人类诱导多能干细胞作为个性化精准心血管医学的一个平台

Human Induced Pluripotent Stem Cells as a Platform for Personalized and Precision Cardiovascular Medicine.

作者信息

Matsa Elena, Ahrens John H, Wu Joseph C

机构信息

Stanford Cardiovascular Institute, Department of Medicine, Division of Cardiology, and Institute of Stem Cell Biology and Regenerative Medicine, Stanford University School of Medicine, Stanford, California.

出版信息

Physiol Rev. 2016 Jul;96(3):1093-126. doi: 10.1152/physrev.00036.2015.

DOI:10.1152/physrev.00036.2015
PMID:27335446
原文链接:https://pmc.ncbi.nlm.nih.gov/articles/PMC6345246/
Abstract

Human induced pluripotent stem cells (hiPSCs) have revolutionized the field of human disease modeling, with an enormous potential to serve as paradigm shifting platforms for preclinical trials, personalized clinical diagnosis, and drug treatment.
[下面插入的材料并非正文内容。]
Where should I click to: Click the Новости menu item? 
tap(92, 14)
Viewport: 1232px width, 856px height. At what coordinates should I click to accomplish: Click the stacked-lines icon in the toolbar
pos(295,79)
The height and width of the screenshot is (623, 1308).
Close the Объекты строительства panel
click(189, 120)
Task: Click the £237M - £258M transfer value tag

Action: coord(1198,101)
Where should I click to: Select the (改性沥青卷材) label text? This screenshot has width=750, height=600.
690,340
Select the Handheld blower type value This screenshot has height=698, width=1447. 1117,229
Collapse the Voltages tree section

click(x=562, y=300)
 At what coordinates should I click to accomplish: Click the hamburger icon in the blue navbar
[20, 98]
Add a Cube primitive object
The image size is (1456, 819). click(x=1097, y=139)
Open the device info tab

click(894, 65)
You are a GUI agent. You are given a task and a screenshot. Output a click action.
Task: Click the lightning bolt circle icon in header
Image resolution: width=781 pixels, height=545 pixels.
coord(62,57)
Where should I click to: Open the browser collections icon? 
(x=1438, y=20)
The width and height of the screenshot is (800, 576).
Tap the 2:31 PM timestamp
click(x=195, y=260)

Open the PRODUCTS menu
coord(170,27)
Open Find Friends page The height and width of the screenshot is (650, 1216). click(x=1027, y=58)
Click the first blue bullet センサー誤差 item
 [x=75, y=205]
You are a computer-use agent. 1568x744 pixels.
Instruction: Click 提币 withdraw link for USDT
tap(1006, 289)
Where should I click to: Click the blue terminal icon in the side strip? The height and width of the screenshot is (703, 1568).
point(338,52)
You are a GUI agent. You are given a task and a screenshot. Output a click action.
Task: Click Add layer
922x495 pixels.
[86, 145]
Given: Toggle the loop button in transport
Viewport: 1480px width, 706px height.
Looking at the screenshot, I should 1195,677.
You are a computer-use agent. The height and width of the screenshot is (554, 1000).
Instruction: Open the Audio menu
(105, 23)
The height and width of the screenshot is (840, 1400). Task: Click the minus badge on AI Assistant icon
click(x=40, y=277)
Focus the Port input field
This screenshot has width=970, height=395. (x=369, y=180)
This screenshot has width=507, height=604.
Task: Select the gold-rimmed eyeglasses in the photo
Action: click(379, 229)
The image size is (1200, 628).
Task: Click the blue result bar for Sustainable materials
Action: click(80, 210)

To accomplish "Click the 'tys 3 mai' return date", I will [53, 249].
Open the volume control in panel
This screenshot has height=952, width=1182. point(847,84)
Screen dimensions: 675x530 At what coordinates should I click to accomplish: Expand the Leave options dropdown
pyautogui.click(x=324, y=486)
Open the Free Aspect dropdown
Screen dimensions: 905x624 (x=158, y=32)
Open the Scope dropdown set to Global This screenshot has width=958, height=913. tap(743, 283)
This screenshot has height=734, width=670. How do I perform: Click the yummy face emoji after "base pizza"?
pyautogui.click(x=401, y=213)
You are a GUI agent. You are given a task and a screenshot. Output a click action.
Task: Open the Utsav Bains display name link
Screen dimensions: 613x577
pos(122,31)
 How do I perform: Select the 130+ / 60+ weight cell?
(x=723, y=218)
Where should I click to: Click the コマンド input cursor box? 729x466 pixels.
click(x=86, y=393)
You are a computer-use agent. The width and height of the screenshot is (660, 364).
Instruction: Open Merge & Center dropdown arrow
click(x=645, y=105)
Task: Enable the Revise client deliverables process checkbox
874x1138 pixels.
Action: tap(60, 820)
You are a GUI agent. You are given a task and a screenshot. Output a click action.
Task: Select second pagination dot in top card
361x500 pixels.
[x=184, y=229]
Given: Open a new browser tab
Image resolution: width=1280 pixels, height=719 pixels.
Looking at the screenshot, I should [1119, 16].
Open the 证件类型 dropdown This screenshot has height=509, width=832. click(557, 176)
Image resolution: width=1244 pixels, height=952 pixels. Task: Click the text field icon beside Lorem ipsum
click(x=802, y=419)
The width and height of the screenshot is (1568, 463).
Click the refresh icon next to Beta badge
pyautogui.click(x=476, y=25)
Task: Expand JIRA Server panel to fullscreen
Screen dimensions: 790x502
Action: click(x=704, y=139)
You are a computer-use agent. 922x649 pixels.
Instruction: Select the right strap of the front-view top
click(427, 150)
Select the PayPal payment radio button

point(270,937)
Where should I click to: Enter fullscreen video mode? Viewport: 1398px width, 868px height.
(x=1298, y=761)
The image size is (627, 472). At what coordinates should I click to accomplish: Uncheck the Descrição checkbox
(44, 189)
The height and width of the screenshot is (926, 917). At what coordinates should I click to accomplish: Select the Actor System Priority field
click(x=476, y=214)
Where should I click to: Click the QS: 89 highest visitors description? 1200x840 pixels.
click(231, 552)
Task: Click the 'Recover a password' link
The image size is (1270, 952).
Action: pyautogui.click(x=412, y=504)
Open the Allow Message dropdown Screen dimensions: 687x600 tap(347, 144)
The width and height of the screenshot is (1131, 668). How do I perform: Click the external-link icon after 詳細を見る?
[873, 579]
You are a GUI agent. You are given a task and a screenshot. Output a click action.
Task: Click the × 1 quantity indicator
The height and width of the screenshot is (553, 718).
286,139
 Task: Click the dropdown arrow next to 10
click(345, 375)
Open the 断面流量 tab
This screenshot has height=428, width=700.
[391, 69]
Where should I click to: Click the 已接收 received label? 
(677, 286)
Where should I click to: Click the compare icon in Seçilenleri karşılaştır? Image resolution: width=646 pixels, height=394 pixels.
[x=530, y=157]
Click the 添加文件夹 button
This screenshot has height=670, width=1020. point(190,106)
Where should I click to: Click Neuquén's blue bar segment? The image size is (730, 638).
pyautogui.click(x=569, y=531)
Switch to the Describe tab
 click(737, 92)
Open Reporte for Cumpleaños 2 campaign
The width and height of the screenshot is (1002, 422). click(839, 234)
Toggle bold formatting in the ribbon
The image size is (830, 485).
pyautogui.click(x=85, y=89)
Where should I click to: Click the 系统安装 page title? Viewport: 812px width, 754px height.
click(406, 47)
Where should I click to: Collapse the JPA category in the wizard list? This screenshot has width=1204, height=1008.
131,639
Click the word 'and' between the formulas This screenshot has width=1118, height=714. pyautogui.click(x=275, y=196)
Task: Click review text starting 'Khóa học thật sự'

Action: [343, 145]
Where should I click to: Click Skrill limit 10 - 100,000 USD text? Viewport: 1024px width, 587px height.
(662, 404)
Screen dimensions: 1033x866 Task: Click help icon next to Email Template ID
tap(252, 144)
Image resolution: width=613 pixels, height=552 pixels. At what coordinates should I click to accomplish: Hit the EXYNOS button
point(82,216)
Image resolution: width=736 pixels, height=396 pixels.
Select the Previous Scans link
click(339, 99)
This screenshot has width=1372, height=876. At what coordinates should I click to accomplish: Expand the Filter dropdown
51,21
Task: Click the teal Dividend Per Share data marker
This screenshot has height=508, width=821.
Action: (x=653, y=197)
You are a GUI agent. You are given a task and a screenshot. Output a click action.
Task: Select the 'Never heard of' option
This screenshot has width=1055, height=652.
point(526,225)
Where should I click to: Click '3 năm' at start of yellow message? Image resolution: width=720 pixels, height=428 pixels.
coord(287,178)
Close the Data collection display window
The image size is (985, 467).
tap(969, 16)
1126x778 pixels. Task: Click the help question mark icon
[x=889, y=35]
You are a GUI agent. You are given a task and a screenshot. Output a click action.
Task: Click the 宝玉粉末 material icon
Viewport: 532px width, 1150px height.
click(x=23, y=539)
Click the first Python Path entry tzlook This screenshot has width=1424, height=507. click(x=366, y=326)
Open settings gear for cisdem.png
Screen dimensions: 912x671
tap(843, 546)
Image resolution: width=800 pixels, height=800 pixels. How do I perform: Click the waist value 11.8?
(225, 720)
In this review, we describe how hiPSCs could transition cardiac healthcare away from simple disease diagnosis to prediction and prevention, bridging the gap between basic and clinical research to bring the best science to every patient.

摘要

人类诱导多能干细胞(hiPSC)彻底改变了人类疾病建模领域,具有巨大潜力,可作为临床前试验、个性化临床诊断和药物治疗的范式转变平台。在本综述中,我们描述了hiPSC如何能够将心脏医疗从简单的疾病诊断转变为预测和预防,弥合基础研究与临床研究之间的差距,为每位患者带来最佳科学成果。